**INFORMATION SUPPLIED**.

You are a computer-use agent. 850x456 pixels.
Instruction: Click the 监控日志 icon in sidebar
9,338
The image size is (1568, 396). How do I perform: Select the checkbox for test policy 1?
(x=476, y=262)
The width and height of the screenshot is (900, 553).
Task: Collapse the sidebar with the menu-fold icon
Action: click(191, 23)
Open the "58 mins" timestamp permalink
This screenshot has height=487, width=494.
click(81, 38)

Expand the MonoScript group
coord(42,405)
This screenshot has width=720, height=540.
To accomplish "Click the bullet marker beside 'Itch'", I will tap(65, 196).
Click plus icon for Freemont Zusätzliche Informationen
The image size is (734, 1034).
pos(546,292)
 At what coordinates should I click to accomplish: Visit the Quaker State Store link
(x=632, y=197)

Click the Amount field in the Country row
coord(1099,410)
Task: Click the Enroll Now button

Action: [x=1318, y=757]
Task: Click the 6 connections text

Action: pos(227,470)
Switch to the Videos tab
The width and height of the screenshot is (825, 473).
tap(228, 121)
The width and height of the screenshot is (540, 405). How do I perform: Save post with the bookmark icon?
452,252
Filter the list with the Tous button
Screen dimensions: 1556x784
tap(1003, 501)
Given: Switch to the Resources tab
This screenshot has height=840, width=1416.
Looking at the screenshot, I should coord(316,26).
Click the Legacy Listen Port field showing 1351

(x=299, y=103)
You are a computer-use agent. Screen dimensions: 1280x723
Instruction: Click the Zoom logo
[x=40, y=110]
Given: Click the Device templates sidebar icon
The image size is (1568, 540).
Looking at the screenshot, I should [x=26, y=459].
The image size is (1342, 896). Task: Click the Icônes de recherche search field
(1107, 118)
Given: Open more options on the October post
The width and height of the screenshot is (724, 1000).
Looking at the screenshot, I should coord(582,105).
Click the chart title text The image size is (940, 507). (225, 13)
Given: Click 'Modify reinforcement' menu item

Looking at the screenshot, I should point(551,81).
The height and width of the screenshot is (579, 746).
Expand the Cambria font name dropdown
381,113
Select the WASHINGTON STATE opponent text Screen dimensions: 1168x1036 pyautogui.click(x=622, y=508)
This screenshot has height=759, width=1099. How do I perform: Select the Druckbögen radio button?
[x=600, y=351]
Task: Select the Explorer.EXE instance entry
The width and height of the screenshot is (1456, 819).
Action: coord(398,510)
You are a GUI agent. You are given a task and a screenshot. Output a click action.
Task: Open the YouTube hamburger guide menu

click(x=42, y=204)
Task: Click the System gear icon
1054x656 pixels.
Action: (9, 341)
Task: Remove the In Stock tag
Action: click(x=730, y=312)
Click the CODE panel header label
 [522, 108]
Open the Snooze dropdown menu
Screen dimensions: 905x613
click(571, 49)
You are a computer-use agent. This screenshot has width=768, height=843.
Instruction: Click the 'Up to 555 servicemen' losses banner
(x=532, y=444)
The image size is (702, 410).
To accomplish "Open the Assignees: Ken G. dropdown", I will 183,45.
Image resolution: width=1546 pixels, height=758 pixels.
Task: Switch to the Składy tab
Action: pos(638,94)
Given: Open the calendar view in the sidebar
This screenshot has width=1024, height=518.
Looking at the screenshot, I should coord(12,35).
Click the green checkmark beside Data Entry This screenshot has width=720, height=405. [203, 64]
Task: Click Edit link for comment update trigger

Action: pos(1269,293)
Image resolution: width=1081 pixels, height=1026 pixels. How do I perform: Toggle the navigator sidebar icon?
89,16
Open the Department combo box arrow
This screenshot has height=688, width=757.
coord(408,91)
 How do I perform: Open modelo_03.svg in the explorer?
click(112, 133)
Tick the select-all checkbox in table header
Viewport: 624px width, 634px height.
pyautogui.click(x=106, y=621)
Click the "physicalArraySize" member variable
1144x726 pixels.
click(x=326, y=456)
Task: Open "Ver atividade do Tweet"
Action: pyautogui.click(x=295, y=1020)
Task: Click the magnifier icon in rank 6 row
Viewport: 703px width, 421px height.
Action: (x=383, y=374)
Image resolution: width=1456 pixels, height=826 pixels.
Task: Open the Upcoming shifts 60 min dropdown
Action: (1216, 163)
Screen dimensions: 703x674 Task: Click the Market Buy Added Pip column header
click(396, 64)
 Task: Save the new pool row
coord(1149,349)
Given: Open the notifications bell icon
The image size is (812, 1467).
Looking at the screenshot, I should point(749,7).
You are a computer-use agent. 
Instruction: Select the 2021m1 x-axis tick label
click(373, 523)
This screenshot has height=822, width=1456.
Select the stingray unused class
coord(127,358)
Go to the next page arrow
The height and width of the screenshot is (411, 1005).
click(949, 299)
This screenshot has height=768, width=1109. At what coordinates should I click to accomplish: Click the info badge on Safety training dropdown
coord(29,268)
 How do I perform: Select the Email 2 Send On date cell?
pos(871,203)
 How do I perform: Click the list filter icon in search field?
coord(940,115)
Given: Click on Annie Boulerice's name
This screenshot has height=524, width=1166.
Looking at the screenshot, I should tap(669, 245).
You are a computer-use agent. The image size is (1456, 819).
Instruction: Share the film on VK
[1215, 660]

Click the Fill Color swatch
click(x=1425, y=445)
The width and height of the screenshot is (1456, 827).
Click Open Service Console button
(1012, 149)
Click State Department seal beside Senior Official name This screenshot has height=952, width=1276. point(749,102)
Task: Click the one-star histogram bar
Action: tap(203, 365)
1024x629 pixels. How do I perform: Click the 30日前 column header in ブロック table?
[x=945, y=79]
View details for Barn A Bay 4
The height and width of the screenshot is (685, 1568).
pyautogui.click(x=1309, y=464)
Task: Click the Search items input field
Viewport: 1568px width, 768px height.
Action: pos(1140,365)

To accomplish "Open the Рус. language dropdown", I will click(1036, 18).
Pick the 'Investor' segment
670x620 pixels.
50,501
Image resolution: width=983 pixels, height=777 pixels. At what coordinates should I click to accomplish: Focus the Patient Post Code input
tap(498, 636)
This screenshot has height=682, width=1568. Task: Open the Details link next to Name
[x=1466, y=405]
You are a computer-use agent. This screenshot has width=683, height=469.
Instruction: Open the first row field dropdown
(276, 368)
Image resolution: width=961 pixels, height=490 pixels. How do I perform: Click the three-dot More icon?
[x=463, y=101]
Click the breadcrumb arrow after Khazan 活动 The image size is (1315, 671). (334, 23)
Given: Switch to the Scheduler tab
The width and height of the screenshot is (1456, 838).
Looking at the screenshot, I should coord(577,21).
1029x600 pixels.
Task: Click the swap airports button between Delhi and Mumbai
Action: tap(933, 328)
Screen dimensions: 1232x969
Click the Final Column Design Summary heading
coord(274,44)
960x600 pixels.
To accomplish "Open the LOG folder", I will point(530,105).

**YOUR INSTRUCTIONS**. Write out all of the records above again, putting "desktop assistant" wherever "computer-use agent" appears and leaving everything else unchanged.

**OUTPUT**.
You are a desktop assistant. 850x456 pixels.
Instruction: Click the 监控日志 icon in sidebar
9,338
The image size is (1568, 396). How do I perform: Select the checkbox for test policy 1?
(x=476, y=262)
The width and height of the screenshot is (900, 553).
Task: Collapse the sidebar with the menu-fold icon
Action: click(191, 23)
Open the "58 mins" timestamp permalink
This screenshot has height=487, width=494.
click(81, 38)

Expand the MonoScript group
coord(42,405)
This screenshot has width=720, height=540.
To accomplish "Click the bullet marker beside 'Itch'", I will tap(65, 196).
Click plus icon for Freemont Zusätzliche Informationen
The image size is (734, 1034).
pos(546,292)
 At what coordinates should I click to accomplish: Visit the Quaker State Store link
(x=632, y=197)

Click the Amount field in the Country row
coord(1099,410)
Task: Click the Enroll Now button

Action: [x=1318, y=757]
Task: Click the 6 connections text

Action: pos(227,470)
Switch to the Videos tab
The width and height of the screenshot is (825, 473).
tap(228, 121)
The width and height of the screenshot is (540, 405). How do I perform: Save post with the bookmark icon?
452,252
Filter the list with the Tous button
Screen dimensions: 1556x784
tap(1003, 501)
Given: Switch to the Resources tab
This screenshot has height=840, width=1416.
Looking at the screenshot, I should coord(316,26).
Click the Legacy Listen Port field showing 1351

(x=299, y=103)
You are a desktop assistant. Screen dimensions: 1280x723
Instruction: Click the Zoom logo
[x=40, y=110]
Given: Click the Device templates sidebar icon
The image size is (1568, 540).
Looking at the screenshot, I should [x=26, y=459].
The image size is (1342, 896). Task: Click the Icônes de recherche search field
(1107, 118)
Given: Open more options on the October post
The width and height of the screenshot is (724, 1000).
Looking at the screenshot, I should coord(582,105).
Click the chart title text The image size is (940, 507). (225, 13)
Given: Click 'Modify reinforcement' menu item

Looking at the screenshot, I should point(551,81).
The height and width of the screenshot is (579, 746).
Expand the Cambria font name dropdown
381,113
Select the WASHINGTON STATE opponent text Screen dimensions: 1168x1036 pyautogui.click(x=622, y=508)
This screenshot has height=759, width=1099. How do I perform: Select the Druckbögen radio button?
[x=600, y=351]
Task: Select the Explorer.EXE instance entry
The width and height of the screenshot is (1456, 819).
Action: coord(398,510)
You are a GUI agent. You are given a task and a screenshot. Output a click action.
Task: Open the YouTube hamburger guide menu

click(x=42, y=204)
Task: Click the System gear icon
1054x656 pixels.
Action: (9, 341)
Task: Remove the In Stock tag
Action: click(x=730, y=312)
Click the CODE panel header label
 [522, 108]
Open the Snooze dropdown menu
Screen dimensions: 905x613
click(571, 49)
You are a desktop assistant. This screenshot has width=768, height=843.
Instruction: Click the 'Up to 555 servicemen' losses banner
(x=532, y=444)
The image size is (702, 410).
To accomplish "Open the Assignees: Ken G. dropdown", I will 183,45.
Image resolution: width=1546 pixels, height=758 pixels.
Task: Switch to the Składy tab
Action: pos(638,94)
Given: Open the calendar view in the sidebar
This screenshot has width=1024, height=518.
Looking at the screenshot, I should coord(12,35).
Click the green checkmark beside Data Entry This screenshot has width=720, height=405. [203, 64]
Task: Click Edit link for comment update trigger

Action: pos(1269,293)
Image resolution: width=1081 pixels, height=1026 pixels. How do I perform: Toggle the navigator sidebar icon?
89,16
Open the Department combo box arrow
This screenshot has height=688, width=757.
coord(408,91)
 How do I perform: Open modelo_03.svg in the explorer?
click(112, 133)
Tick the select-all checkbox in table header
Viewport: 624px width, 634px height.
pyautogui.click(x=106, y=621)
Click the "physicalArraySize" member variable
1144x726 pixels.
click(x=326, y=456)
Task: Open "Ver atividade do Tweet"
Action: pyautogui.click(x=295, y=1020)
Task: Click the magnifier icon in rank 6 row
Viewport: 703px width, 421px height.
Action: (x=383, y=374)
Image resolution: width=1456 pixels, height=826 pixels.
Task: Open the Upcoming shifts 60 min dropdown
Action: (1216, 163)
Screen dimensions: 703x674 Task: Click the Market Buy Added Pip column header
click(396, 64)
 Task: Save the new pool row
coord(1149,349)
Given: Open the notifications bell icon
The image size is (812, 1467).
Looking at the screenshot, I should point(749,7).
You are a desktop assistant. 
Instruction: Select the 2021m1 x-axis tick label
click(373, 523)
This screenshot has height=822, width=1456.
Select the stingray unused class
coord(127,358)
Go to the next page arrow
The height and width of the screenshot is (411, 1005).
click(949, 299)
This screenshot has height=768, width=1109. At what coordinates should I click to accomplish: Click the info badge on Safety training dropdown
coord(29,268)
 How do I perform: Select the Email 2 Send On date cell?
pos(871,203)
 How do I perform: Click the list filter icon in search field?
coord(940,115)
Given: Click on Annie Boulerice's name
This screenshot has height=524, width=1166.
Looking at the screenshot, I should tap(669, 245).
You are a desktop assistant. The image size is (1456, 819).
Instruction: Share the film on VK
[1215, 660]

Click the Fill Color swatch
click(x=1425, y=445)
The width and height of the screenshot is (1456, 827).
Click Open Service Console button
(1012, 149)
Click State Department seal beside Senior Official name This screenshot has height=952, width=1276. point(749,102)
Task: Click the one-star histogram bar
Action: tap(203, 365)
1024x629 pixels. How do I perform: Click the 30日前 column header in ブロック table?
[x=945, y=79]
View details for Barn A Bay 4
The height and width of the screenshot is (685, 1568).
pyautogui.click(x=1309, y=464)
Task: Click the Search items input field
Viewport: 1568px width, 768px height.
Action: pos(1140,365)

To accomplish "Open the Рус. language dropdown", I will click(1036, 18).
Pick the 'Investor' segment
670x620 pixels.
50,501
Image resolution: width=983 pixels, height=777 pixels. At what coordinates should I click to accomplish: Focus the Patient Post Code input
tap(498, 636)
This screenshot has height=682, width=1568. Task: Open the Details link next to Name
[x=1466, y=405]
You are a desktop assistant. This screenshot has width=683, height=469.
Instruction: Open the first row field dropdown
(276, 368)
Image resolution: width=961 pixels, height=490 pixels. How do I perform: Click the three-dot More icon?
[x=463, y=101]
Click the breadcrumb arrow after Khazan 活动 The image size is (1315, 671). (334, 23)
Given: Switch to the Scheduler tab
The width and height of the screenshot is (1456, 838).
Looking at the screenshot, I should coord(577,21).
1029x600 pixels.
Task: Click the swap airports button between Delhi and Mumbai
Action: tap(933, 328)
Screen dimensions: 1232x969
Click the Final Column Design Summary heading
coord(274,44)
960x600 pixels.
To accomplish "Open the LOG folder", I will point(530,105).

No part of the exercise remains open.